Avrupa İşkencenin Önlenmesi Komitesi (CPT) raporları ve ailelerin başvuruları doğrultusunda İHD olarak son 3 ay içerisinde 2 kez Adalet Bakanlığı’na başvurduklarını belirten Toğurlu, başvurularının temel amacının İmralı tecridinin kaldırılması olduğunu söyledi.
EŞİTLİK İLKESİNİN İHLALİ
Anayasa’nın eşitlik ilkesine rağmen İmralı Adası’nda aile ve avukat görüşünün engellendiğini dile getiren Toğurlu, bu şekilde Anayasa’nın ihlal edildiğini söyledi. Yapılan aile ve avukat görüş başvurularının yanıtsız bırakılmasının ikinci bir ihlal olduğunun altını çizen Toğurlu, 2011 yılında benzer bir durumun yaşanmasına ilişkin açılan bir davanın Avrupa İnsan Hakları Mahkemesi’nde olduğunu hatırlattı. AİHM’in geçen süreye rağmen henüz karar vermediğini dile getiren Toğurlu, mahkemenin hak ihlallerine karşın görevini yerine getirmediğini kaydetti.
TECRİT VE KÜRT SORUNU
İmralı Cezaevi’ndeki mutlak tecridin devletin Kürt sorununda çözüm tercihiyle bağlantılı olduğunun altını çizen Toğurlu, “Devlet böyle bir tercihte bulundu ama toplum olarak bizlerin ne yapması gerekiyor?” diye sordu. Toğurlu, “Toplum içinde kendisini sorumlu hisseden tüm kesimlerin apaçık ortada olan bu kanuna aykırılıklara karşı sesini çıkartması gerekiyor. Türkiye Cumhuriyeti’nin kendi yasalarına uymamayı teşvik eden bu uygulamaları kesinlikle ortadan kaldırması için herkesin gerekli başvuruları yapması gerekiyor. Biz de İHD olarak bu hak ihlallerinin sonlandırılması için Adalet Bakanlığı nezdinde başvuruda bulunduk. Fakat şu ana kadar herhangi bir sonuç almış değiliz. Umarım kısa bir sürede sonuç alırız” diye belirtti.

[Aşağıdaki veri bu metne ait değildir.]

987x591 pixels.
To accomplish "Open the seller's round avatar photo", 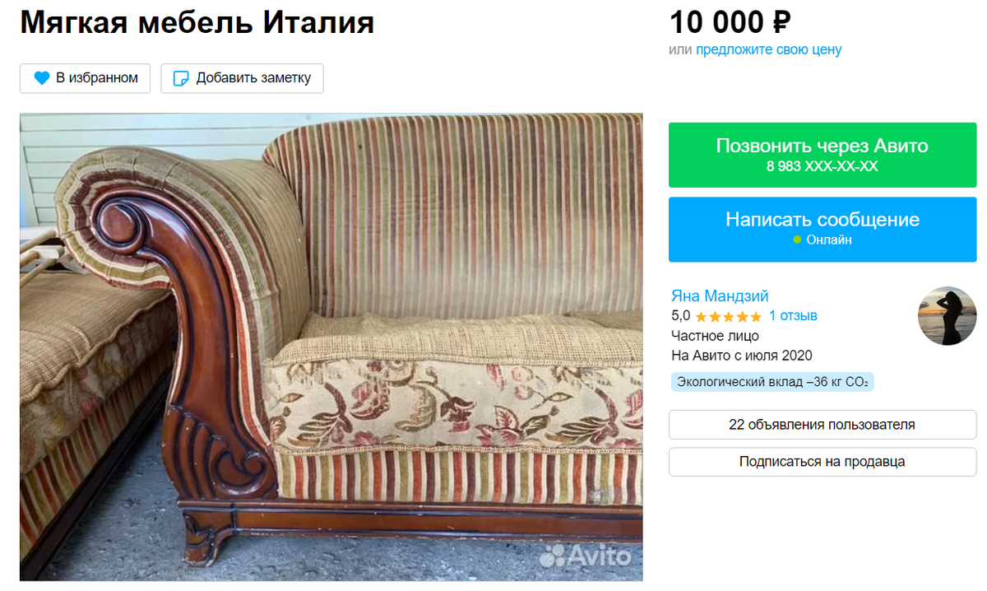I will tap(948, 316).
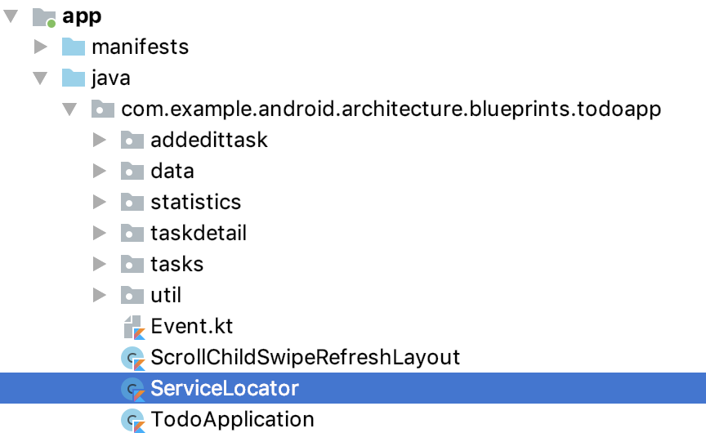706x433 pixels.
Task: Select the tasks package label
Action: point(177,265)
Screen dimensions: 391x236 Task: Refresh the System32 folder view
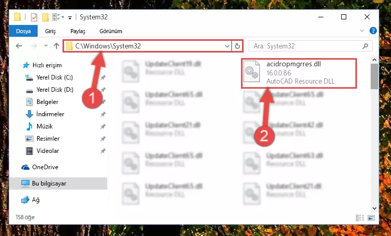click(237, 46)
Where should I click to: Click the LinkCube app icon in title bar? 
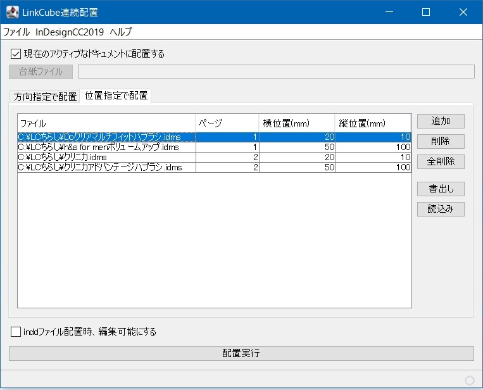[x=12, y=12]
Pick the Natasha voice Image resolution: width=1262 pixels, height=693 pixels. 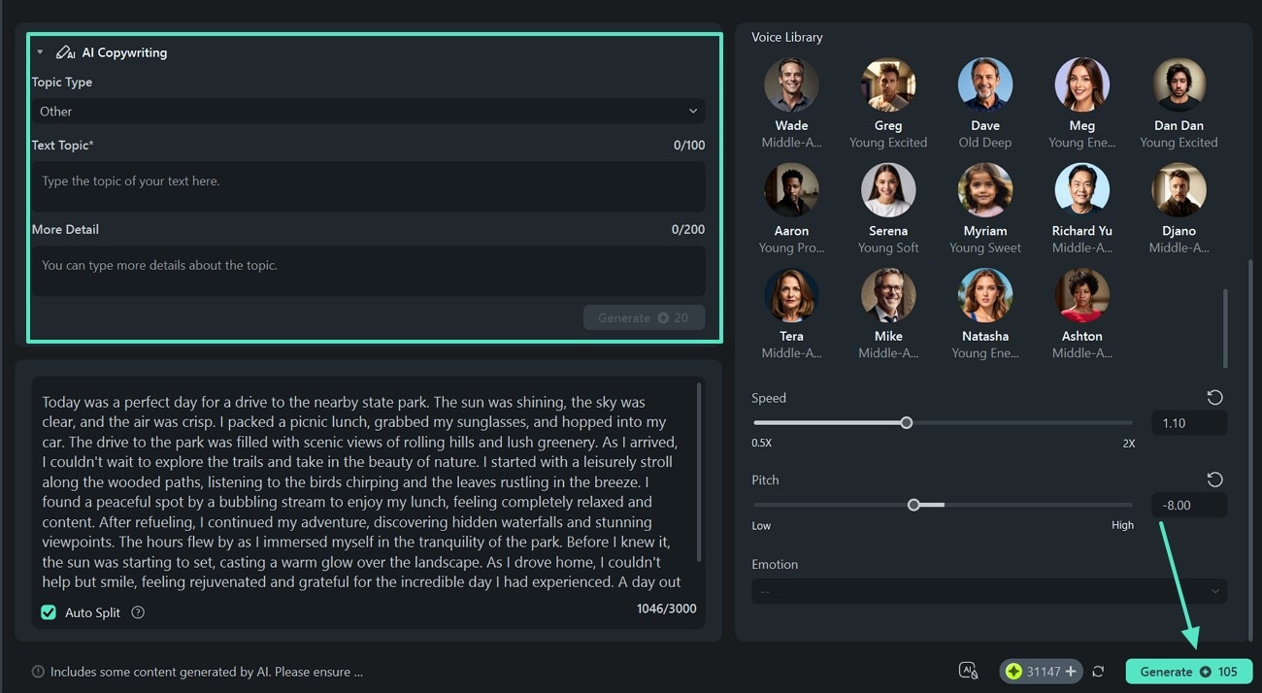[x=984, y=295]
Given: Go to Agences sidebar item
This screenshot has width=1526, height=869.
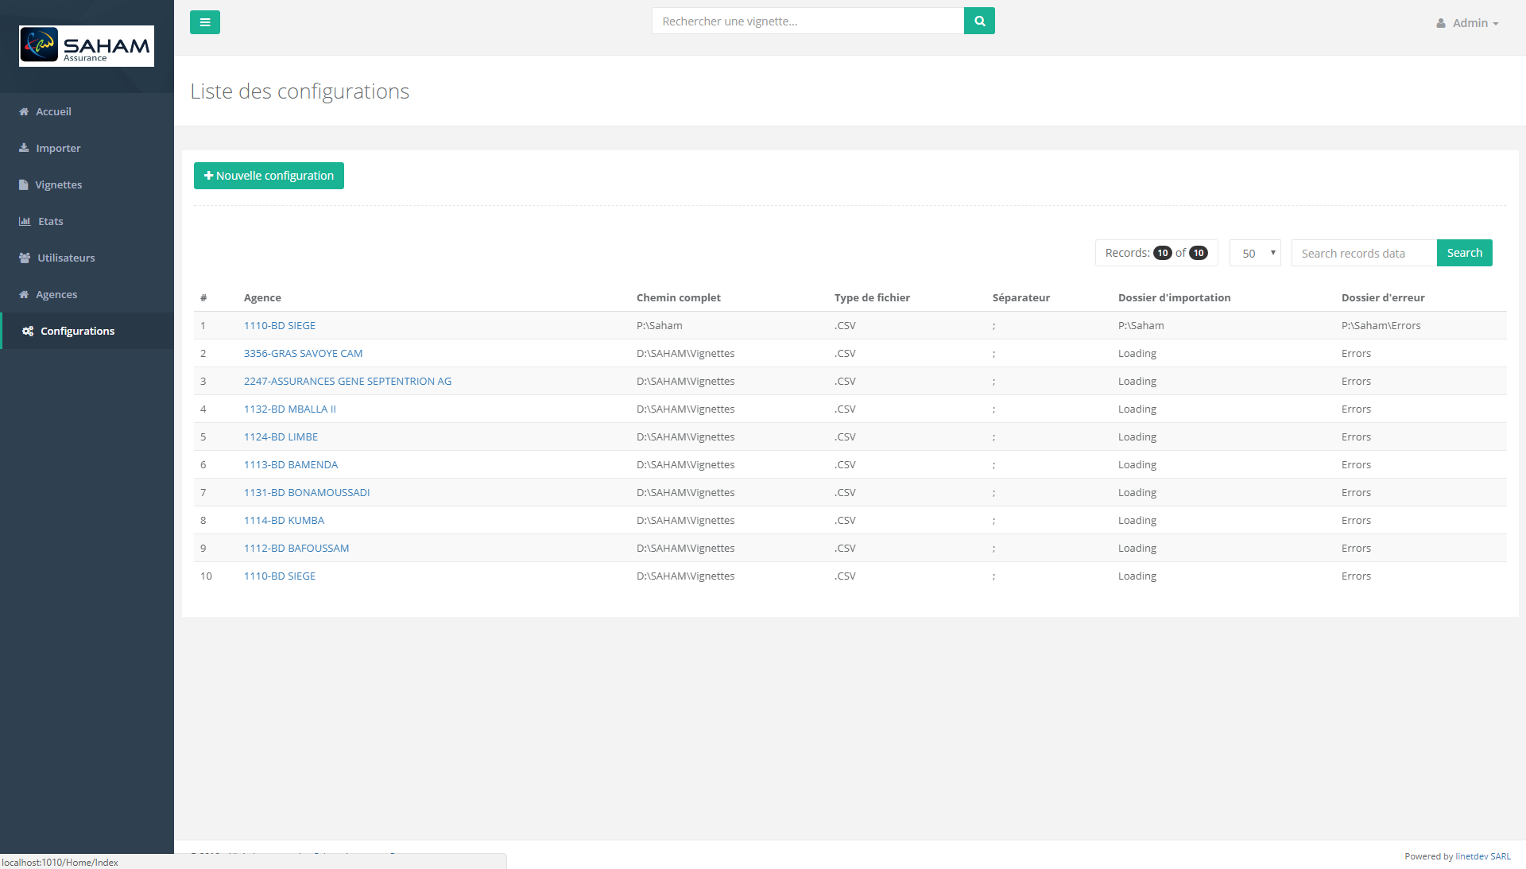Looking at the screenshot, I should (56, 295).
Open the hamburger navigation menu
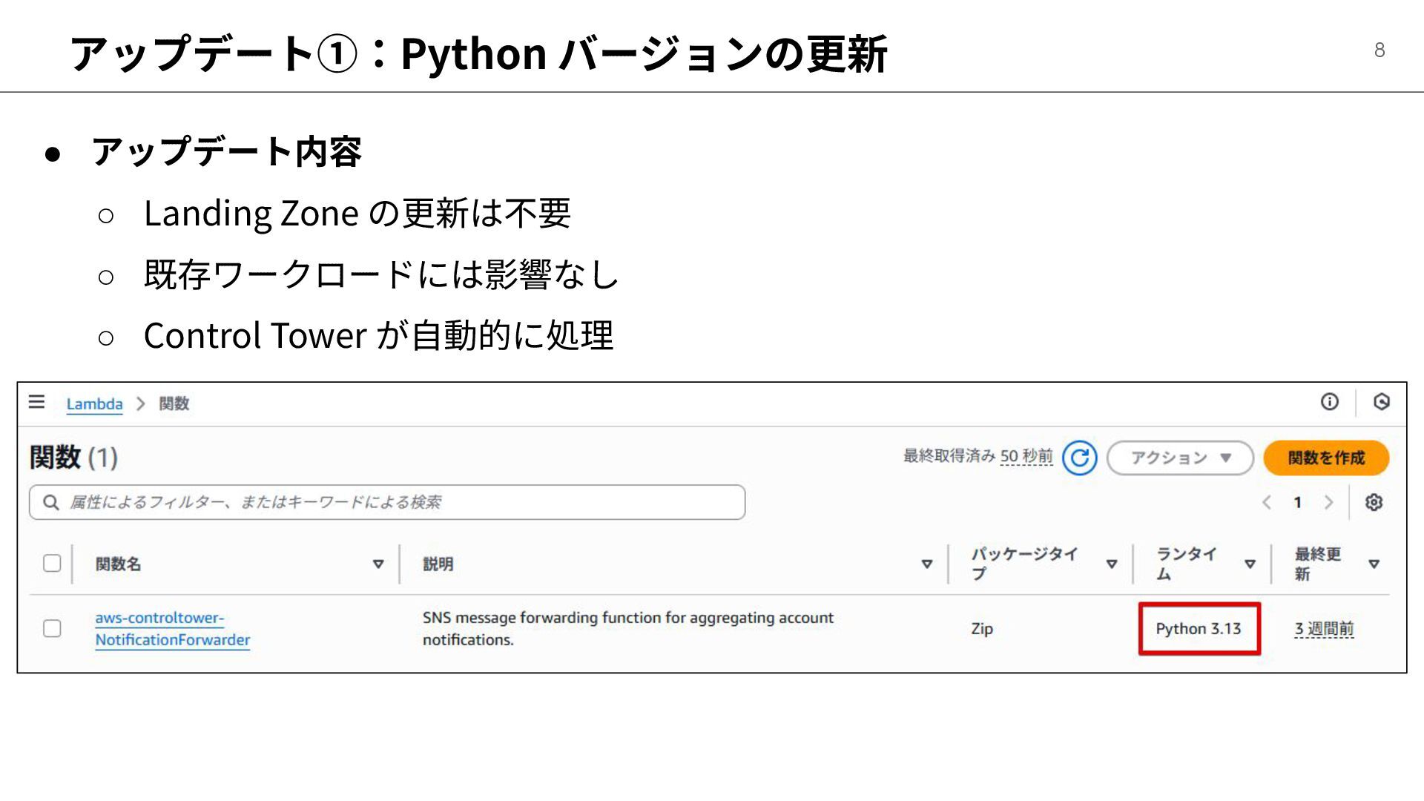The width and height of the screenshot is (1424, 801). coord(36,402)

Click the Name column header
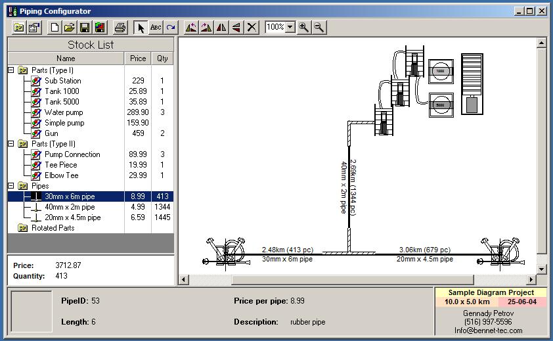coord(66,58)
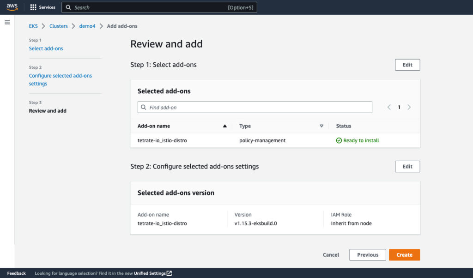
Task: Click the Status column header
Action: point(344,126)
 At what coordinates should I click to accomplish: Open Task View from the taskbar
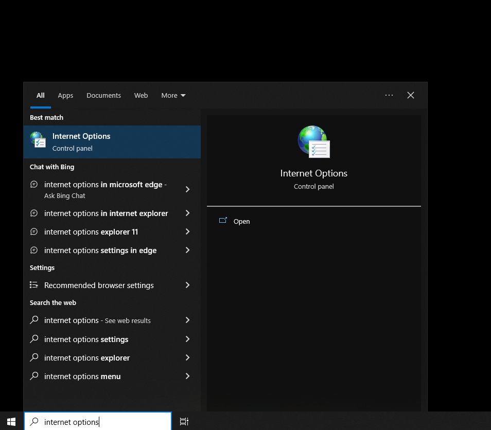tap(184, 421)
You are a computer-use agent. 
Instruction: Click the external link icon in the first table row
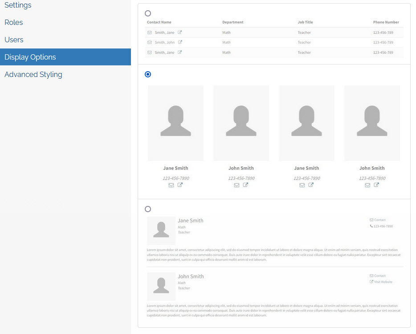pos(180,32)
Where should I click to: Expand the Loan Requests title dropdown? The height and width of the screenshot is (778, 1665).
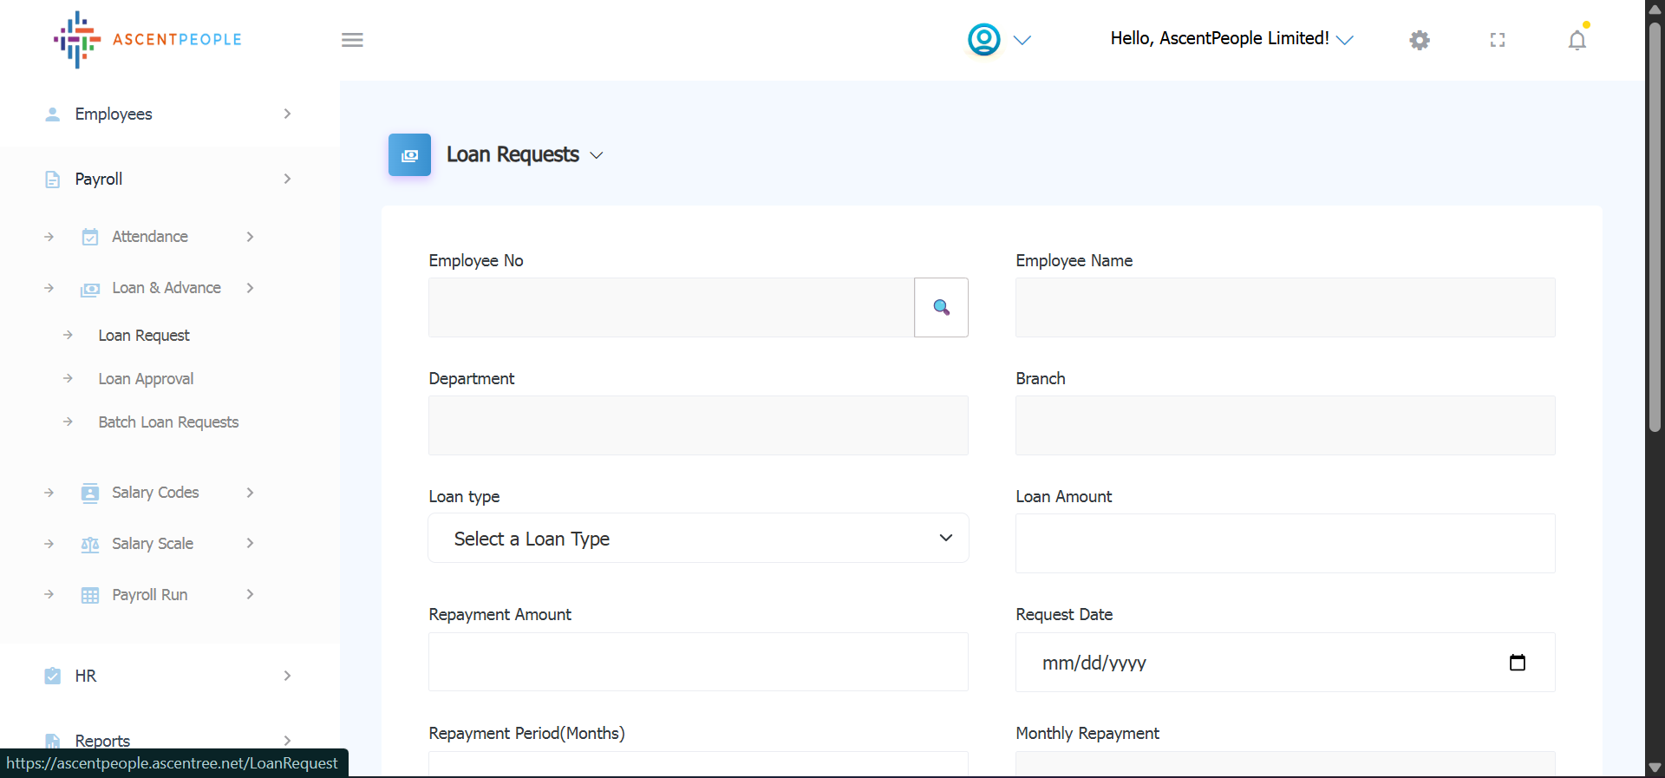coord(597,155)
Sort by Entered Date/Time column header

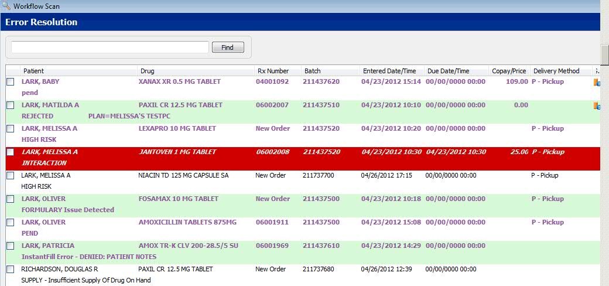tap(389, 71)
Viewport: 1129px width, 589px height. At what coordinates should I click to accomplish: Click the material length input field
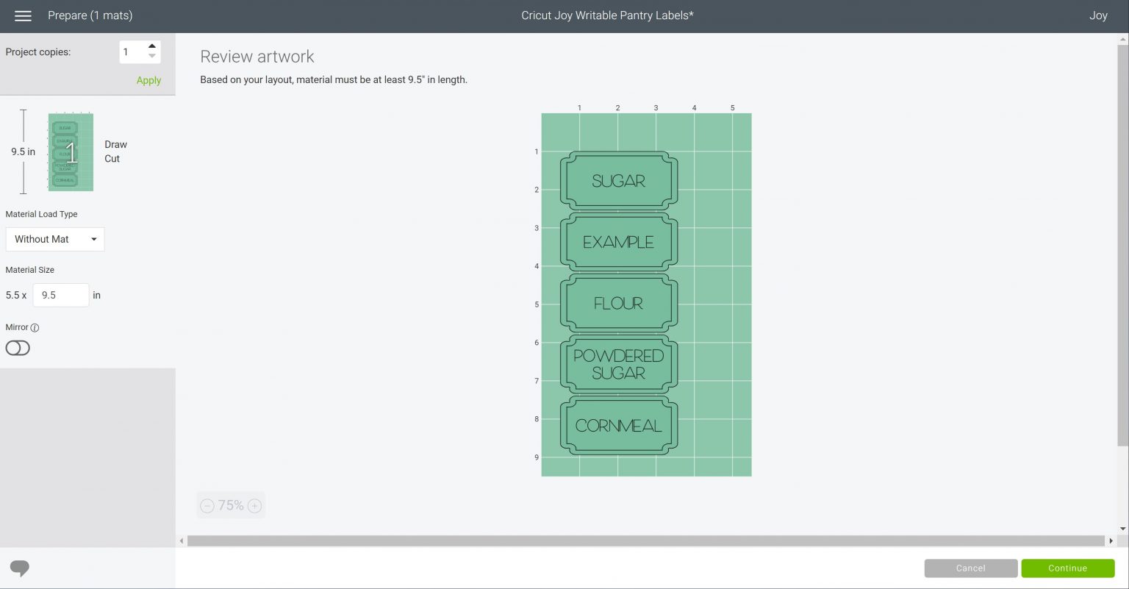60,295
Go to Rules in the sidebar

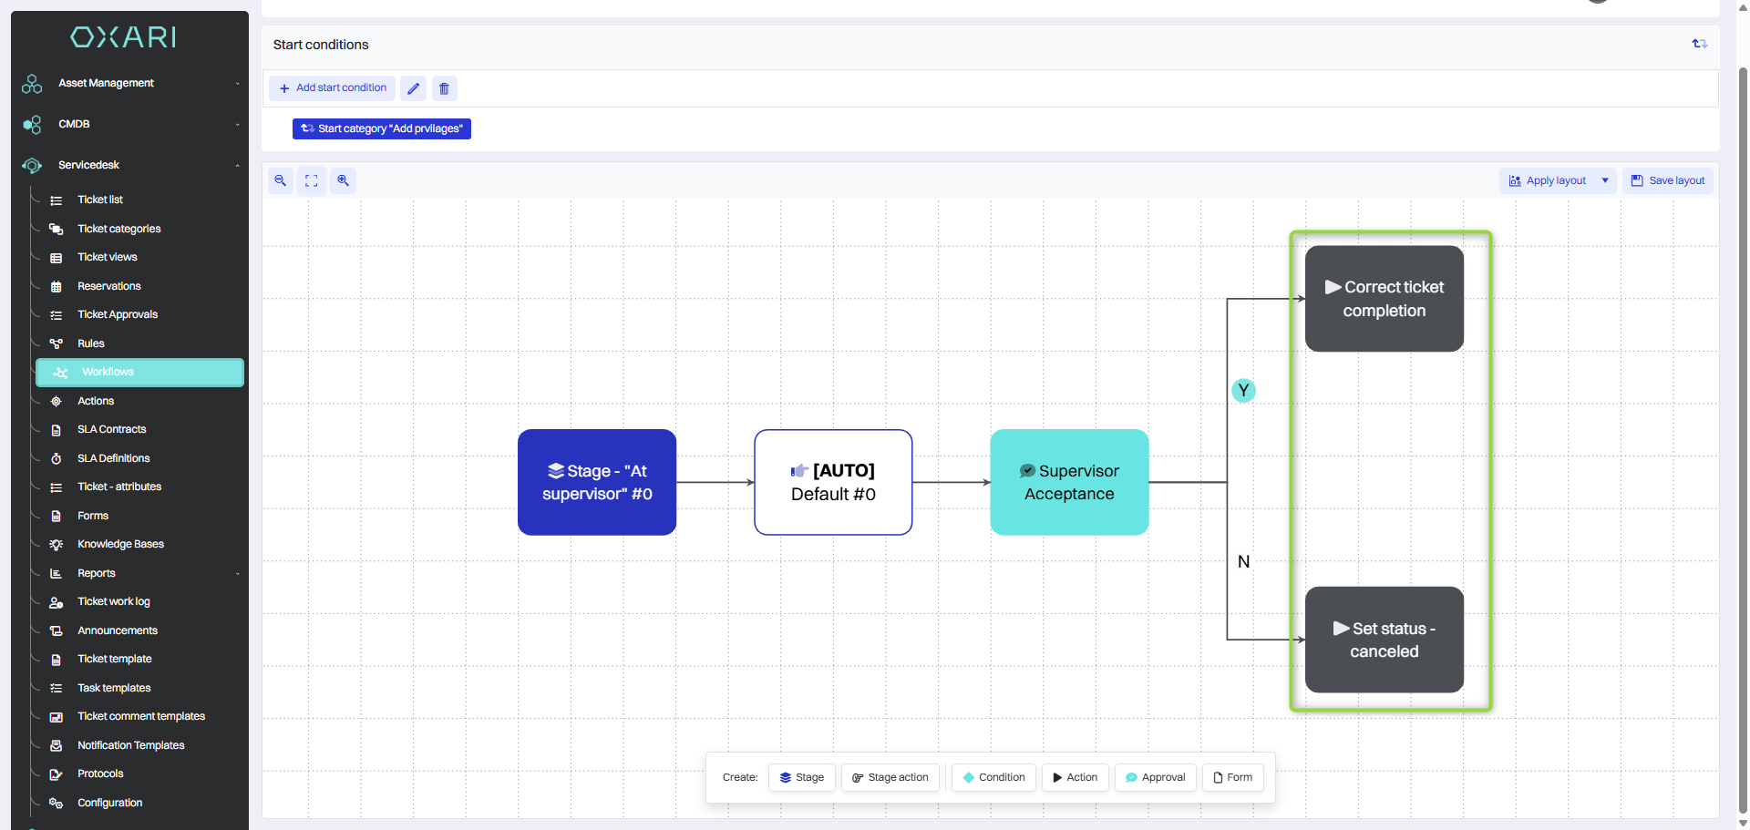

ADALET BAKANLIĞI’NIN TUTUMU
Adalet Bakanlığı’na yapılan başvuruların kabul edilmesi halinde Kürt sorunun çözümünde demokratik yolların açılacağını dile getiren Toğurlu, “Önümüzde bir pratik söz konusudur. Çözüm süreci, Türkiye’de Kürt sorununun demokratik yöntemlerle çözülebileceğini bize gösterdi. Bu sorunun güvenlikçi politikalardan vazgeçilerek, demokratik yöntemlerle çözülmesinin yolunun açılarak, bu sorunun gerçek anlamda çözülebileceğine dair toplumda umut oluştu. Bu umudu henüz kaybetmiş değiliz. Toplum olarak barış umudumuzu diri tutmamız gerekiyor. Karşımızda ne kadar ırkçı, ayrımcılığı teşvik eden, barışı öteleyip savaşta direten bir tutum söz konusu olsa bile, toplum içindeki vicdan sahibi tüm kesimlerin barışı haykırması gerekiyor” dedi.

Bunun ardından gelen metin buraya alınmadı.